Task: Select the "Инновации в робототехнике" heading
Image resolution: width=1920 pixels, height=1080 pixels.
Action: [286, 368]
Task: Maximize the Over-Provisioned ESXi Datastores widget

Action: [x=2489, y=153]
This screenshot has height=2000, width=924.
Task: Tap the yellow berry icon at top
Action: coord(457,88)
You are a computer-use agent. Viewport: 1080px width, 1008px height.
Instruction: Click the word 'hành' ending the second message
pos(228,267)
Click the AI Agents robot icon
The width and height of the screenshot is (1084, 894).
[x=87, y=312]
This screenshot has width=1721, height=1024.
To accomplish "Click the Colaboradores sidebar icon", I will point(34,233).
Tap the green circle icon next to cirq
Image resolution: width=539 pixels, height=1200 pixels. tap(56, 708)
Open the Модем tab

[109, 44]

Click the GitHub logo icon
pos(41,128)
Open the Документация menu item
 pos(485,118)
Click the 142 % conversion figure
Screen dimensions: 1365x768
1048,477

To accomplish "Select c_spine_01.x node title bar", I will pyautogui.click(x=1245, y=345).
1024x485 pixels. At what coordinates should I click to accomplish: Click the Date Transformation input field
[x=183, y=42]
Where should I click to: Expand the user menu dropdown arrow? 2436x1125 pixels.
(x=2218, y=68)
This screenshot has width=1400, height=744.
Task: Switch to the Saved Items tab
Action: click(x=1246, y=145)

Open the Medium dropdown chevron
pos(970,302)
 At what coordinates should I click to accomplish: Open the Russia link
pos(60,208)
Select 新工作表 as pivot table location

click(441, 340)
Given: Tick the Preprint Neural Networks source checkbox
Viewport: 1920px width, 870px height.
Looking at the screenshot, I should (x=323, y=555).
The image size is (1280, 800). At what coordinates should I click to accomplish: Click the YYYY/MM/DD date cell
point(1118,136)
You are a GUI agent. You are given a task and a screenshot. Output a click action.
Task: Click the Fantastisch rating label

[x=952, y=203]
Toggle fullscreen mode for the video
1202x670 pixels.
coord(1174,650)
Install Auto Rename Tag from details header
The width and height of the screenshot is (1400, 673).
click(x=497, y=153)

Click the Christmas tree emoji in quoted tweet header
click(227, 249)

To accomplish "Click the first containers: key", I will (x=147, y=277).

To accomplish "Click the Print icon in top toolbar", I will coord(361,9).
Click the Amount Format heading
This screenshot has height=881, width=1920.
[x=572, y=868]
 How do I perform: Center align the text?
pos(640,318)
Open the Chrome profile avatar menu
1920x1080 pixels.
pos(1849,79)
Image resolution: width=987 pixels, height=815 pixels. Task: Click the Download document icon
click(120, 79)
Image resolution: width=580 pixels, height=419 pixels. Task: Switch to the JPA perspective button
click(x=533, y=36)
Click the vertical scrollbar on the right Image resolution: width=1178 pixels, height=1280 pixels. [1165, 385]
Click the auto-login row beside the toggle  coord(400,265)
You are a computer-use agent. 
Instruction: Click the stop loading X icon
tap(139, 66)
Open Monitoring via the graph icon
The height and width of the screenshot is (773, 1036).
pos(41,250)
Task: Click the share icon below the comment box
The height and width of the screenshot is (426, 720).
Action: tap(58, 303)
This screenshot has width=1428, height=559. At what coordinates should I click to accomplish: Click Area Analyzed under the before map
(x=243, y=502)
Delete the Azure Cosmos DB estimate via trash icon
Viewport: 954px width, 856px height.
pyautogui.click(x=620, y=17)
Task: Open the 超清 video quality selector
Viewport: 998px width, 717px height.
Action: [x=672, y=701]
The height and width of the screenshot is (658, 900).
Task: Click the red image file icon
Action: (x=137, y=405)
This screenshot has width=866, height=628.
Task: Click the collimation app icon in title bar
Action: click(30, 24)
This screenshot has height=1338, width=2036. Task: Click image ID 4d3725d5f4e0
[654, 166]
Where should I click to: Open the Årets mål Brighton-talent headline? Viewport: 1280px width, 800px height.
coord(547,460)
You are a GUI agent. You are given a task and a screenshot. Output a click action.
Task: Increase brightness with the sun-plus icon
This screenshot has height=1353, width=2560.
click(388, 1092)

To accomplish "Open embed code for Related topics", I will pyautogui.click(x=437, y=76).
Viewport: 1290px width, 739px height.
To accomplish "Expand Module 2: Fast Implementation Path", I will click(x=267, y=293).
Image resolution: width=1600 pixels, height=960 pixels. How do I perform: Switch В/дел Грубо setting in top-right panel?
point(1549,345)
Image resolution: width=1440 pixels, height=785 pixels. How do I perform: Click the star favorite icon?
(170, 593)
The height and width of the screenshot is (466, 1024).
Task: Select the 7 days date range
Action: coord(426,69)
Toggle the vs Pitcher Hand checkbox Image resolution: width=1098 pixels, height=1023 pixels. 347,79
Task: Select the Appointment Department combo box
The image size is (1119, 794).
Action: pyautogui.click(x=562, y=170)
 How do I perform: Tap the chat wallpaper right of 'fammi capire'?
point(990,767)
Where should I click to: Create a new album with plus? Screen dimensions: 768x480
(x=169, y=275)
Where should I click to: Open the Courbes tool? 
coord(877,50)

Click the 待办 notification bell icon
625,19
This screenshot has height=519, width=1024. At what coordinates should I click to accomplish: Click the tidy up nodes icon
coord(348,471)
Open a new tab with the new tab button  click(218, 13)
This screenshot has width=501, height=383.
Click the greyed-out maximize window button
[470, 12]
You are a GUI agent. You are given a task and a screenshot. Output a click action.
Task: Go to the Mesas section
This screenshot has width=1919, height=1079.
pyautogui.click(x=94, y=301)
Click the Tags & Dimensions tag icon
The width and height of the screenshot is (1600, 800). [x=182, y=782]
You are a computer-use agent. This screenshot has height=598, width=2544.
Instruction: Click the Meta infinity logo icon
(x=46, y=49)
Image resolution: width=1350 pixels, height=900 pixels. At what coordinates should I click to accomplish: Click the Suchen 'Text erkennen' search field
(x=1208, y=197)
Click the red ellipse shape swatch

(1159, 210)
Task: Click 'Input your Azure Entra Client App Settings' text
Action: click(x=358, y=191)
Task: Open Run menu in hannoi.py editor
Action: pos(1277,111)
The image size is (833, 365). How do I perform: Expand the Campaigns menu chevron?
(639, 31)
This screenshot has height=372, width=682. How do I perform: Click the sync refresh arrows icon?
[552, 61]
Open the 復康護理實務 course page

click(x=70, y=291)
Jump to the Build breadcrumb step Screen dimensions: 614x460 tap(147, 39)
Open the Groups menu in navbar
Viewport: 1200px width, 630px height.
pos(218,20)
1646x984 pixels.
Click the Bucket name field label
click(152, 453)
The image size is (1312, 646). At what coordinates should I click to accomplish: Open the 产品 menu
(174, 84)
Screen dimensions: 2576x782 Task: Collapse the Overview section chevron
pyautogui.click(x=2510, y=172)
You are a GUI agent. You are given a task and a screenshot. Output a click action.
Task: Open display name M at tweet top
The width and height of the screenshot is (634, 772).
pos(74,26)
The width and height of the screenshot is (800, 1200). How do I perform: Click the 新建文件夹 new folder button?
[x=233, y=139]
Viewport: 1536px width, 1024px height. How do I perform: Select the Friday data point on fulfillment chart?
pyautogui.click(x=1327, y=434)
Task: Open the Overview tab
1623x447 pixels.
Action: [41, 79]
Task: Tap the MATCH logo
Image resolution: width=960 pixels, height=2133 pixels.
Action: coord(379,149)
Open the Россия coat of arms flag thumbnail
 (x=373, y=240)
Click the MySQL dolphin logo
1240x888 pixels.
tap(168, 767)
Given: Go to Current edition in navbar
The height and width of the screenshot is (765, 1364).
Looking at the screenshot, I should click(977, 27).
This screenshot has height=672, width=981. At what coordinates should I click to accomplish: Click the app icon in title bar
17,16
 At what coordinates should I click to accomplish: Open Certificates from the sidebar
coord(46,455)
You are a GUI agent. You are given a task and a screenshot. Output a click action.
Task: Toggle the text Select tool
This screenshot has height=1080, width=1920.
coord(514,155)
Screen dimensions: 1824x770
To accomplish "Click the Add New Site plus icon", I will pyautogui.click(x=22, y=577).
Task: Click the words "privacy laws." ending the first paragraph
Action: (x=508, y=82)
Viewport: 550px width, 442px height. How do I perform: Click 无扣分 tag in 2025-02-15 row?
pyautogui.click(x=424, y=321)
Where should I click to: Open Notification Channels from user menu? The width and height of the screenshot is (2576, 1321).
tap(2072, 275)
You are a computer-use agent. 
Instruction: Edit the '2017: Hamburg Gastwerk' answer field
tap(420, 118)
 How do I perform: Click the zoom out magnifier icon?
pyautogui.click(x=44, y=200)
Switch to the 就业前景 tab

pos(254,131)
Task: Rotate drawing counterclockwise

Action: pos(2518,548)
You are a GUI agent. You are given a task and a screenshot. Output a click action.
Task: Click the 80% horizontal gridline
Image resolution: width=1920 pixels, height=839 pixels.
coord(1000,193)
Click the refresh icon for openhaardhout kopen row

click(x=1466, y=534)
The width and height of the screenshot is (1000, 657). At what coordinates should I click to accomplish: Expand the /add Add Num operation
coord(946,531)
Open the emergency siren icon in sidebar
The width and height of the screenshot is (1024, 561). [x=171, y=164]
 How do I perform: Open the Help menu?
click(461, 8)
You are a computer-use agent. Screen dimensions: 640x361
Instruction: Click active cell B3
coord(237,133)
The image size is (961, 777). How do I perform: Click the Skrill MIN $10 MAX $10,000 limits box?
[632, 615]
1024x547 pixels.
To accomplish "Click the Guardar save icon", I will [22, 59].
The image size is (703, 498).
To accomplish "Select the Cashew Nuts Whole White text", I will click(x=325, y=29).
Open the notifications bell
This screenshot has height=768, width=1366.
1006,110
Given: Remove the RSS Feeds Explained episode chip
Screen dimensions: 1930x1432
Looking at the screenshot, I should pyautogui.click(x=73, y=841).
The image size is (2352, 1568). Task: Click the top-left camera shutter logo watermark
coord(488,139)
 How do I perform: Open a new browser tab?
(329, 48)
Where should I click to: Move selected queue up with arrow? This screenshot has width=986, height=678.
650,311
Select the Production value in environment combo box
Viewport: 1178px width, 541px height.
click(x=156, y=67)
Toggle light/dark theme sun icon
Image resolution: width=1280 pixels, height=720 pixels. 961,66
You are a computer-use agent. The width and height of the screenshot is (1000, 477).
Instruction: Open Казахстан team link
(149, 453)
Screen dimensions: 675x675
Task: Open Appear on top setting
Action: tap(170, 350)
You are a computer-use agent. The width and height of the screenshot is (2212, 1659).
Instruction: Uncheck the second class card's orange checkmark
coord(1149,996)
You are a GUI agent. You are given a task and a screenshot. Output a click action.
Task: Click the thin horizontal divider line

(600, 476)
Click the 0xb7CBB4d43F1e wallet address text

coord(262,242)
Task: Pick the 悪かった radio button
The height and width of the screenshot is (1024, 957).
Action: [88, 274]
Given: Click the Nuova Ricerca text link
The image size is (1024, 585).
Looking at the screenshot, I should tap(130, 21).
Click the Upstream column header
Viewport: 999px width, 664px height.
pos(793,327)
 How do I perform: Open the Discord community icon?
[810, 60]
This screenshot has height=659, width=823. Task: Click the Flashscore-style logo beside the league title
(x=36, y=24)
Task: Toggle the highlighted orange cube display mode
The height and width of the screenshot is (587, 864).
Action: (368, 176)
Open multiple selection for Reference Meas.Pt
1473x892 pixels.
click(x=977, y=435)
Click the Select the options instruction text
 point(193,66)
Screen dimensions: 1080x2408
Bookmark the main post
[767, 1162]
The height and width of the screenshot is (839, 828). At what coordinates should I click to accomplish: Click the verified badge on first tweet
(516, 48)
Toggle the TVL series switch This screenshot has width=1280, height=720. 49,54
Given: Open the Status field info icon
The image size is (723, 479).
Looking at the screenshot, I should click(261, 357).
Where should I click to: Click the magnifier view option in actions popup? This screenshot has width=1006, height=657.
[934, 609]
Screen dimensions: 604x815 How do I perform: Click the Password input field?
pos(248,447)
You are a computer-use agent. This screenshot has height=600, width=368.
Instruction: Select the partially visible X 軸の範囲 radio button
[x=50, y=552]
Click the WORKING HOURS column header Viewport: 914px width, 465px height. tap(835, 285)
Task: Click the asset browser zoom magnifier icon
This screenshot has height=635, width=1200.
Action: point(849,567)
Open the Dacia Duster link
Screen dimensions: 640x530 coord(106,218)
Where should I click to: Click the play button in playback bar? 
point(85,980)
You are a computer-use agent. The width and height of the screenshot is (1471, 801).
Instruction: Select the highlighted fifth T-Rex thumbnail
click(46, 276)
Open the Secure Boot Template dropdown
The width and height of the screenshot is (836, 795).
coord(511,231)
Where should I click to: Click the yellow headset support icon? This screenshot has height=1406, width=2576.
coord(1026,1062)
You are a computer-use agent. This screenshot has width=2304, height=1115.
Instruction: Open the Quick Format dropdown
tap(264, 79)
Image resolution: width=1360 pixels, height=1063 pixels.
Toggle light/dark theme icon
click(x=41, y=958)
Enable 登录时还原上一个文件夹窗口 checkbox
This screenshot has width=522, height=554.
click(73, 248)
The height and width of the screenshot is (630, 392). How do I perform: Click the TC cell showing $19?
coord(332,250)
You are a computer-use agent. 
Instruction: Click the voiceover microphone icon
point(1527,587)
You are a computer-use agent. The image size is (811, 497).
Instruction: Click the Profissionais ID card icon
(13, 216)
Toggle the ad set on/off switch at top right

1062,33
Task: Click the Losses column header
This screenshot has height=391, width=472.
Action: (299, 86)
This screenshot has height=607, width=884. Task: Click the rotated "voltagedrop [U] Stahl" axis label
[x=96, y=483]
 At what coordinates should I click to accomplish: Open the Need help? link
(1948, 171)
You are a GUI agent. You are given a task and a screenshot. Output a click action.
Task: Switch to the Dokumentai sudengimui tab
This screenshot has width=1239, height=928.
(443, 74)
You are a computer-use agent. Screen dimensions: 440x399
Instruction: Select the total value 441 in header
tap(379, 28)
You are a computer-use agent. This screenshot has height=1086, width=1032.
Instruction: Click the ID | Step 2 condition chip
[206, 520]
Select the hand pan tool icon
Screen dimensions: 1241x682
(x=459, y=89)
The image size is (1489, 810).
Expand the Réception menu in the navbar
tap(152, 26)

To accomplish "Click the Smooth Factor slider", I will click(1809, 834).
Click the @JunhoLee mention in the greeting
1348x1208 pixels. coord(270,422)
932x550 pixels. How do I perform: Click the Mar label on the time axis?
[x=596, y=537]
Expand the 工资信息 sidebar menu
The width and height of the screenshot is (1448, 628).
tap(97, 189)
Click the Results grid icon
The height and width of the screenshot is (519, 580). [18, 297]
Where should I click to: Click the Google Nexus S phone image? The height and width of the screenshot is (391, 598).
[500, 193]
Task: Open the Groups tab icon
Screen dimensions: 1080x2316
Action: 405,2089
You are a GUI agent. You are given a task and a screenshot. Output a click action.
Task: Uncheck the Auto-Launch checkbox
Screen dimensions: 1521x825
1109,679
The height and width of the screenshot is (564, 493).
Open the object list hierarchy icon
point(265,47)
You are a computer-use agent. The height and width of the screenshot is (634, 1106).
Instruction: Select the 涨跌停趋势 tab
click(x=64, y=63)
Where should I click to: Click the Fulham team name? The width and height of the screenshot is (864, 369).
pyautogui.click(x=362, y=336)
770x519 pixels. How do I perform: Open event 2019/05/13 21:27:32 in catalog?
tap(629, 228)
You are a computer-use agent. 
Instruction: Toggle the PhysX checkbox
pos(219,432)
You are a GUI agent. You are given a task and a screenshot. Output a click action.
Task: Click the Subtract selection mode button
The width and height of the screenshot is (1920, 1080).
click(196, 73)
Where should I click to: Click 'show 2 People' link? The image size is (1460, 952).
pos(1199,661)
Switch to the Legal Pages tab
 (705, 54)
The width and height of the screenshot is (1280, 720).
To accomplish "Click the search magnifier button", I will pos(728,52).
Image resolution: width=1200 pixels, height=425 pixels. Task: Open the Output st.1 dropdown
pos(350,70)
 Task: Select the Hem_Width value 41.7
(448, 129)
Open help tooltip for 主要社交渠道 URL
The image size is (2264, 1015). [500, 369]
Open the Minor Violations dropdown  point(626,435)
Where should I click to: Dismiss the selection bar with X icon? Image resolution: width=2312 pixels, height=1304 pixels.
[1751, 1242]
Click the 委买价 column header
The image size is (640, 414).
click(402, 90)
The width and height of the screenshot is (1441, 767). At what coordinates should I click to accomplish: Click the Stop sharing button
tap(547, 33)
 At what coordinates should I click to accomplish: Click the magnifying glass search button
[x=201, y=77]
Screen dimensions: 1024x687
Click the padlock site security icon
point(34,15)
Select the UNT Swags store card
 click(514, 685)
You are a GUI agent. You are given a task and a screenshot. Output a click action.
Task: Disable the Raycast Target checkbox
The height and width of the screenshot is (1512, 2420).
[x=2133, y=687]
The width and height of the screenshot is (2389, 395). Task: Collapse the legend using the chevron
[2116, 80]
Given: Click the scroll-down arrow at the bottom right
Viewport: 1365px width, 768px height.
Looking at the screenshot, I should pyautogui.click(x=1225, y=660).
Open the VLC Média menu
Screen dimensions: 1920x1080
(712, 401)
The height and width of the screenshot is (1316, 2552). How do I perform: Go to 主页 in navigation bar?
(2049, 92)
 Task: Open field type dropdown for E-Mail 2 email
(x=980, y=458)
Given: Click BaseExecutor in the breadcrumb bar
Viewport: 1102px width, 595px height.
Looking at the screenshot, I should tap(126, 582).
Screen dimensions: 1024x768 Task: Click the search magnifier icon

- - -

▶ PROBLEM DESCRIPTION:
Rewrite the records starting at the line containing "Where should I click to: Click the yellow" and ending at the line containing "click(73, 248)", swapping "headset" for "headphone" and leaving everything else unchanged.

▶ THE COMPLETED TASK:
Where should I click to: Click the yellow headphone support icon? This screenshot has height=1406, width=2576.
coord(1026,1062)
You are a computer-use agent. This screenshot has width=2304, height=1115.
Instruction: Open the Quick Format dropdown
tap(264, 79)
Image resolution: width=1360 pixels, height=1063 pixels.
Toggle light/dark theme icon
click(x=41, y=958)
Enable 登录时还原上一个文件夹窗口 checkbox
This screenshot has width=522, height=554.
click(73, 248)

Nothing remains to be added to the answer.